Habit #2: Dr. Maxwell Maltz – Change Your Self-Identity
The second thing I recommend is changing your self identity (which I’ve talked about here before).
I’ve seen it play out a million times: we only act in accordance with our own self image.
If I believe myself to be confident, and see myself as confident, I will act confident.
That’s not always an easy thing to do, and one of the ways to get started with this is what Dr. Maxwell Maltz recommended in his book Psycho Cybernetics (paraphrased):
He would give patients plastic surgery, but a certain percentage would never improve their own perception of themselves, no matter how much he altered their face, no matter how much he made a woman’s nose better, or gave her the perfect boobs, or shaped her butt. Some people would just never become confident, and that puzzled him. What he later understood was this idea of self-identity: if we believe we are so unloveable, no matter what, we can turn ourselves into Angelina Jolie or Brad Pitt and we still would not believe ourselves to be attractive. Thus, externally, we wouldn’t project confidence too.
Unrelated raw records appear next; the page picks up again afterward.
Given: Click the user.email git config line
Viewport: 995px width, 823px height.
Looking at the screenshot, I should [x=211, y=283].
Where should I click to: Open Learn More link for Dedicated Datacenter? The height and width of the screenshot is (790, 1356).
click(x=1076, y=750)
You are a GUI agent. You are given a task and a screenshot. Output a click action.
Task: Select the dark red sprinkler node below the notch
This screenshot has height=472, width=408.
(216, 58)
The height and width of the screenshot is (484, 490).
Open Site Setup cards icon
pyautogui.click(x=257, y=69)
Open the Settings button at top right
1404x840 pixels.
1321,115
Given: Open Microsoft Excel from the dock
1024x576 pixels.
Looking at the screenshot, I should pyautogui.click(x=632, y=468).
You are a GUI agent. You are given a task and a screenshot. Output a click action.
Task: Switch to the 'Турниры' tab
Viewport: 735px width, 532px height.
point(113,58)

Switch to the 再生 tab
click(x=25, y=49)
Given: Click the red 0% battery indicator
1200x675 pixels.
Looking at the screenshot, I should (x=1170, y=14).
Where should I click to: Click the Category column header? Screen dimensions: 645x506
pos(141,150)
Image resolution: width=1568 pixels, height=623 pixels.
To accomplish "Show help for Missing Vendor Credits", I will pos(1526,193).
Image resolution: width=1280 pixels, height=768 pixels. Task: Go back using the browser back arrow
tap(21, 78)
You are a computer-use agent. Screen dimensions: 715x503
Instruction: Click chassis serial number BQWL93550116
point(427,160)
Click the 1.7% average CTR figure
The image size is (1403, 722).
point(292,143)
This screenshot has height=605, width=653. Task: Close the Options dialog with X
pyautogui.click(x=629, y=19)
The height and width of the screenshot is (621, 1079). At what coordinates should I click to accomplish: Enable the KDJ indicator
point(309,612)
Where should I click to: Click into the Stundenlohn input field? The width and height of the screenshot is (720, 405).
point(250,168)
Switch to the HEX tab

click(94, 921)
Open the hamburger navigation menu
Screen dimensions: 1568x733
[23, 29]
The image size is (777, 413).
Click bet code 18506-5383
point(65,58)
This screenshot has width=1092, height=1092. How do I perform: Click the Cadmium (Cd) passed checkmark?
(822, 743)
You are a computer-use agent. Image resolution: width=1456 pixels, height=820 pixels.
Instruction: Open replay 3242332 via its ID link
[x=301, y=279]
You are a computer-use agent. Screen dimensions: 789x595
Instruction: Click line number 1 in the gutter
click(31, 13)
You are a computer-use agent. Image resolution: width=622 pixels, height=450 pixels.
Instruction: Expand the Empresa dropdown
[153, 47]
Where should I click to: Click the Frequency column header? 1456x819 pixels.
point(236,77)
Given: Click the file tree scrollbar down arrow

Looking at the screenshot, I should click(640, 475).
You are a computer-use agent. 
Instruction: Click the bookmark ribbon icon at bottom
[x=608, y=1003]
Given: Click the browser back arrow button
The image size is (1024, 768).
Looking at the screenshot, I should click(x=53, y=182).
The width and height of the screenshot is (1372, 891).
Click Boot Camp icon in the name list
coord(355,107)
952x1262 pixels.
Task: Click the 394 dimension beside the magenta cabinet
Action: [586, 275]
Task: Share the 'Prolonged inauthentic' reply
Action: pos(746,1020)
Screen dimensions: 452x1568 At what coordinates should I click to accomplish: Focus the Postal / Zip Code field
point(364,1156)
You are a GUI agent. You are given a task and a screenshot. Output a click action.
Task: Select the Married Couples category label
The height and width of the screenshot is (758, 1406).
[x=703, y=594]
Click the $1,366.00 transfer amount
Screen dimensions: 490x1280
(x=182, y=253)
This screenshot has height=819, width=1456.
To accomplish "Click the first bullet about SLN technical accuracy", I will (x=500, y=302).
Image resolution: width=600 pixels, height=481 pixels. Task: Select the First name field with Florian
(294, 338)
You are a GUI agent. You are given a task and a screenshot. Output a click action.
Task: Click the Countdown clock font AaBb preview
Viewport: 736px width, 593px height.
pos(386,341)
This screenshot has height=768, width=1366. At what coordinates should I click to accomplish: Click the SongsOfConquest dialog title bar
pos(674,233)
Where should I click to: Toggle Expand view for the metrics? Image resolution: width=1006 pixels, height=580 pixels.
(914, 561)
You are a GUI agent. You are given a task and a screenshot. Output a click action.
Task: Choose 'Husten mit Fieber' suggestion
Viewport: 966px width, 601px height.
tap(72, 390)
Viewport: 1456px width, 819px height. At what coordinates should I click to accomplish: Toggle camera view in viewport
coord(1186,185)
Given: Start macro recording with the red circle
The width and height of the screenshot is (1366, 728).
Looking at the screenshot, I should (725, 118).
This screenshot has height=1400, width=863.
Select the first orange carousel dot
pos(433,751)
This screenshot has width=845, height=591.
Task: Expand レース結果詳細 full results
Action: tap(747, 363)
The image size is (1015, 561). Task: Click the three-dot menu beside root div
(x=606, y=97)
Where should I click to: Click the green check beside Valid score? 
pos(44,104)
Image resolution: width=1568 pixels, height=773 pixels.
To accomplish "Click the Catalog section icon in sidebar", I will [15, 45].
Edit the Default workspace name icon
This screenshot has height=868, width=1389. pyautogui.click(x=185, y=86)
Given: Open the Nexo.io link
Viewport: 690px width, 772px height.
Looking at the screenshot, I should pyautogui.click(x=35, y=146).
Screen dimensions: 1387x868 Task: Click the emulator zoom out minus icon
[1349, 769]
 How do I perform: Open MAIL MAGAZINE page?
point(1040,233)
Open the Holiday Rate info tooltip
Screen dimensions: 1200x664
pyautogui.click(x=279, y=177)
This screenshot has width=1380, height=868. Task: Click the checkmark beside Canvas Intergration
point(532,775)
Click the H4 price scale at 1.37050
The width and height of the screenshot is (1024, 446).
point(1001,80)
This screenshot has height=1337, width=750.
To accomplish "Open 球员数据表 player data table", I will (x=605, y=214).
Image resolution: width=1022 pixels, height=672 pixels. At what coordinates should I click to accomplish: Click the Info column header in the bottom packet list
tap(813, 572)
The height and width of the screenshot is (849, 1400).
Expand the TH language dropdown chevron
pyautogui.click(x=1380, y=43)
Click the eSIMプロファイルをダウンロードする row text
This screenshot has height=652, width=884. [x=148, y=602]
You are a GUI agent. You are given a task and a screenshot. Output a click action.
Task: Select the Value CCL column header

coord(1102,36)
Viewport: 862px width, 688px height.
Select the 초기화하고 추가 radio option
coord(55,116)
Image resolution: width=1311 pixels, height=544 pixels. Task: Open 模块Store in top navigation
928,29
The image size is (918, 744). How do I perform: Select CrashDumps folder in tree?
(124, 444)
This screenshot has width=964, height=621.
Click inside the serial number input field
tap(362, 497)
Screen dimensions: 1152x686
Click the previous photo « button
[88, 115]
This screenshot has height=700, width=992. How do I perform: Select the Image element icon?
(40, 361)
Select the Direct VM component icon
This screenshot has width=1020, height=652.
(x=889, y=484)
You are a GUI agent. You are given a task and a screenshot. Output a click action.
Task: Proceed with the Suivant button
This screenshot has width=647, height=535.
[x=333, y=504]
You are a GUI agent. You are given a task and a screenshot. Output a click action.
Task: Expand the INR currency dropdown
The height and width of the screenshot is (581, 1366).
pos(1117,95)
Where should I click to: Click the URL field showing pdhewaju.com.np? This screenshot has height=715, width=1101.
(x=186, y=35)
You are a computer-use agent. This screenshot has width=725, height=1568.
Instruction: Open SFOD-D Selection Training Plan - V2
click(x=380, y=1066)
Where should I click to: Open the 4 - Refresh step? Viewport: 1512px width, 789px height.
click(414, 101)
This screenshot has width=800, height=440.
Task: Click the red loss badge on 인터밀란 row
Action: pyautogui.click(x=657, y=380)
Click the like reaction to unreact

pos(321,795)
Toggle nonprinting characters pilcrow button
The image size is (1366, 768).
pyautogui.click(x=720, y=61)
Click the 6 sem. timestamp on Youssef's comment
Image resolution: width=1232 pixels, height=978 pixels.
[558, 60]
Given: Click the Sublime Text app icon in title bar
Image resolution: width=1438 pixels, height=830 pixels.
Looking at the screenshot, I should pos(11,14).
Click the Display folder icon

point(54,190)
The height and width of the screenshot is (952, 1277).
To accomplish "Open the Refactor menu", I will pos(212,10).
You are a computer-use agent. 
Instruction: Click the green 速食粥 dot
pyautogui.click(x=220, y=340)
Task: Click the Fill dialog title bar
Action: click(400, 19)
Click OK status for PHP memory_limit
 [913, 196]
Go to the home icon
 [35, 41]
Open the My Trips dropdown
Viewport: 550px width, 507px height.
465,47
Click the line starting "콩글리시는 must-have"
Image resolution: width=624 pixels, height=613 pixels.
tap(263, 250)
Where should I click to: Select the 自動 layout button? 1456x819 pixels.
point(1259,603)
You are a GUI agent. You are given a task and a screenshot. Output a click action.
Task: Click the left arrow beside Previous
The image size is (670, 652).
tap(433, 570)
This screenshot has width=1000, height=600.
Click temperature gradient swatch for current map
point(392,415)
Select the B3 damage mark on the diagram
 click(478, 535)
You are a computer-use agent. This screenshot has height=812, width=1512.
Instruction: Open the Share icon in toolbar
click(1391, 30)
One of the exercises he recommends is a combination of visualization and affirmations – he literally recommends visualizing yourself as you would like to be.
So if it’s approaching the girl or the guy, it’s seeing yourself being confident, going up, and just talking and having fun.
If it’s going for a job promotion or interview, it’s sitting down, being professional, being relaxed, having a lot of fun, and then getting the job.
If it’s some other aspect, like you’re in a competition, you see yourself showing up without any butterflies in your stomach, then you dominate, and do great.
Again, this kind of self-identity visualization will change how you view yourself.
Habit #3: Don’t Fake Confidence – Acquire Wins That MAKE Confidence
Here’s another thing I really believe in: you become more confident by getting more wins, by taking action, and not by thinking.
Remember that during all of this period I was doing exercises like this, but I was doing things.
I got over my worst fear (talking to people, especially pretty girls), by trying to dance with it (literally, hah).
When writing my first book, when all the fear, criticism and thinking people would hate it came up – well, I got a lot of good reviews, and I got some bad reviews.
The thing is this: I’ve lived it now.
I know what it’s like to be an author who has seen ups and downs, people who love your work and people who think it’s stupid and mediocre.
I also know what it’s like here to own a business, sell my own courses, and see happy and unhappy customers.
You have to be taking action in the world.
You can’t just magically naval gaze and become more confident, you have to be getting out there and doing the things that make you feel uncomfortable or else you’re going to live forever afraid.
So now I want to leave you with a thought:
What are the things you’d do in your life if you had a 10/10 confidence?